Stored data entries:
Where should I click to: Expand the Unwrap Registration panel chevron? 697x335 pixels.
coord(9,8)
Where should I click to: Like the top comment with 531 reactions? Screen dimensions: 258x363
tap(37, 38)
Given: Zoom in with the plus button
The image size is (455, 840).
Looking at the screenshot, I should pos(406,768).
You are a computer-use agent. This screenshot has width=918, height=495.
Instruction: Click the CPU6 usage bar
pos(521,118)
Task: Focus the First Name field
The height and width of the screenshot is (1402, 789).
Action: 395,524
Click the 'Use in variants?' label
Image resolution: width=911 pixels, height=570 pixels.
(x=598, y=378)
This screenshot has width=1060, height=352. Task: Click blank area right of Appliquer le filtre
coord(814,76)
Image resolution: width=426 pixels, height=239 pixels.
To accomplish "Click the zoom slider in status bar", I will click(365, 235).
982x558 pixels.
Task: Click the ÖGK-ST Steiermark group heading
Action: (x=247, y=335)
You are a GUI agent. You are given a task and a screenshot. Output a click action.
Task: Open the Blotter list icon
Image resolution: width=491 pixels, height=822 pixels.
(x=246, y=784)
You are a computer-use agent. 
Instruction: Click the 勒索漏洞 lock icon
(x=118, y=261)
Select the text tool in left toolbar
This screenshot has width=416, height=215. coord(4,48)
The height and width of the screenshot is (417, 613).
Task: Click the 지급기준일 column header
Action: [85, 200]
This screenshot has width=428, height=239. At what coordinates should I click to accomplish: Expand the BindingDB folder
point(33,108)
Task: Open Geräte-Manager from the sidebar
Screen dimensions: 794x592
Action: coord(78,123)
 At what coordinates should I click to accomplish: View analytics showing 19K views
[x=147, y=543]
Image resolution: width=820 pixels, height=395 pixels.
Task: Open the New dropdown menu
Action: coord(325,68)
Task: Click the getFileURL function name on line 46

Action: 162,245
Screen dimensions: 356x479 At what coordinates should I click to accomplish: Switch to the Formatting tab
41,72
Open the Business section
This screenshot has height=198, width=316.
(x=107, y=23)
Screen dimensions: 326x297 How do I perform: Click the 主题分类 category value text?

WORK TO COMPLETE ▸ Write the records again exactly as they stand.

ANSWER FOR THE TASK ▸
Where should I click to: Expand the Unwrap Registration panel chevron? 697x335 pixels.
coord(9,8)
Where should I click to: Like the top comment with 531 reactions? Screen dimensions: 258x363
tap(37, 38)
Given: Zoom in with the plus button
The image size is (455, 840).
Looking at the screenshot, I should pos(406,768).
You are a computer-use agent. This screenshot has width=918, height=495.
Instruction: Click the CPU6 usage bar
pos(521,118)
Task: Focus the First Name field
The height and width of the screenshot is (1402, 789).
Action: 395,524
Click the 'Use in variants?' label
Image resolution: width=911 pixels, height=570 pixels.
(x=598, y=378)
This screenshot has width=1060, height=352. Task: Click blank area right of Appliquer le filtre
coord(814,76)
Image resolution: width=426 pixels, height=239 pixels.
To accomplish "Click the zoom slider in status bar", I will click(365, 235).
982x558 pixels.
Task: Click the ÖGK-ST Steiermark group heading
Action: (x=247, y=335)
You are a GUI agent. You are given a task and a screenshot. Output a click action.
Task: Open the Blotter list icon
Image resolution: width=491 pixels, height=822 pixels.
(x=246, y=784)
You are a computer-use agent. 
Instruction: Click the 勒索漏洞 lock icon
(x=118, y=261)
Select the text tool in left toolbar
This screenshot has width=416, height=215. coord(4,48)
The height and width of the screenshot is (417, 613).
Task: Click the 지급기준일 column header
Action: [85, 200]
This screenshot has width=428, height=239. At what coordinates should I click to accomplish: Expand the BindingDB folder
point(33,108)
Task: Open Geräte-Manager from the sidebar
Screen dimensions: 794x592
Action: coord(78,123)
 At what coordinates should I click to accomplish: View analytics showing 19K views
[x=147, y=543]
Image resolution: width=820 pixels, height=395 pixels.
Task: Open the New dropdown menu
Action: coord(325,68)
Task: Click the getFileURL function name on line 46

Action: 162,245
Screen dimensions: 356x479 At what coordinates should I click to accomplish: Switch to the Formatting tab
41,72
Open the Business section
This screenshot has height=198, width=316.
(x=107, y=23)
Screen dimensions: 326x297 How do I perform: Click the 主题分类 category value text?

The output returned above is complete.